*REQUIREMENTS*
Please quote every line of the material below word for word, keeping the original order.

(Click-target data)
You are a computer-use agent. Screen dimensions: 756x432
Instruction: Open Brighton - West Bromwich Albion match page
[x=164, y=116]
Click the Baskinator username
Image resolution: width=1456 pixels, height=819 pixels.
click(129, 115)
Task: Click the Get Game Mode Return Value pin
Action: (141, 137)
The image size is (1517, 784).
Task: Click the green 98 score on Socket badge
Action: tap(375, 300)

*RESULT FOR THIS TASK*
You are a computer-use agent. Screen dimensions: 756x432
Instruction: Open Brighton - West Bromwich Albion match page
[x=164, y=116]
Click the Baskinator username
Image resolution: width=1456 pixels, height=819 pixels.
click(129, 115)
Task: Click the Get Game Mode Return Value pin
Action: (141, 137)
The image size is (1517, 784).
Task: Click the green 98 score on Socket badge
Action: tap(375, 300)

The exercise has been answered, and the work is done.